* _Recorded information_:
=== Section Start ===
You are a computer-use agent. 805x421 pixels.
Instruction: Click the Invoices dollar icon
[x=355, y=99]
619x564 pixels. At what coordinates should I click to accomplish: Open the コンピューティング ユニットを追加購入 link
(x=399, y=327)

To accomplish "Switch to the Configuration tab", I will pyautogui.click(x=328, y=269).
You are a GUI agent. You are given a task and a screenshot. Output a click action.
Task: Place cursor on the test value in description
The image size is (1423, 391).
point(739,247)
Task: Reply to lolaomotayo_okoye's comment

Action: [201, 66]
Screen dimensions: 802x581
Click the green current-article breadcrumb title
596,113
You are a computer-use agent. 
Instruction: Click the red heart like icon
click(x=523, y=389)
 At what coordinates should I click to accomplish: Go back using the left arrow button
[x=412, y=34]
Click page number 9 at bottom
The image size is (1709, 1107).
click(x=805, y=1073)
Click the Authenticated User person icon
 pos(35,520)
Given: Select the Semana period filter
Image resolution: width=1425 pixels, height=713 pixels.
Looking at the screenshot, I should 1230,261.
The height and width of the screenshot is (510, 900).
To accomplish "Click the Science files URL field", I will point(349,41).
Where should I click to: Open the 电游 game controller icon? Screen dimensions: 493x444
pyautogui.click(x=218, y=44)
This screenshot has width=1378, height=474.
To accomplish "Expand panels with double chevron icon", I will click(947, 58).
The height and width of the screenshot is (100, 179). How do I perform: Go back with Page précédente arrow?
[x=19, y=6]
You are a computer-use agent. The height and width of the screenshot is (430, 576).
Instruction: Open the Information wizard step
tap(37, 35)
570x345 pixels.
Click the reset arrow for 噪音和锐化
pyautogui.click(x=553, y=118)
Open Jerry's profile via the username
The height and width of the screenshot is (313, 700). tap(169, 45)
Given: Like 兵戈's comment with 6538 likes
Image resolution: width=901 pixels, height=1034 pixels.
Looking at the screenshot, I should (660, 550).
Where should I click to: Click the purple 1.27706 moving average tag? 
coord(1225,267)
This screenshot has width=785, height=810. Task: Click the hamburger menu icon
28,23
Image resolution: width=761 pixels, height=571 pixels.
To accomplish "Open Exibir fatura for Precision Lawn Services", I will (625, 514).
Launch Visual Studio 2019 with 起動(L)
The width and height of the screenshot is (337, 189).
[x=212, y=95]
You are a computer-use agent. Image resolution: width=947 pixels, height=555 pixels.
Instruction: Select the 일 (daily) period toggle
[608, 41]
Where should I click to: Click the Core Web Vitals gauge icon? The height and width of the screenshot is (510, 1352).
=== Section End ===
* _Required work_: Your task is to copy each line of the entries that includes the word "agent".

* _Response area_:
You are a computer-use agent. 805x421 pixels.
You are a GUI agent. You are given a task and a screenshot. Output a click action.
You are a computer-use agent. 
You are a computer-use agent. The height and width of the screenshot is (430, 576).
You are a computer-use agent. Image resolution: width=947 pixels, height=555 pixels.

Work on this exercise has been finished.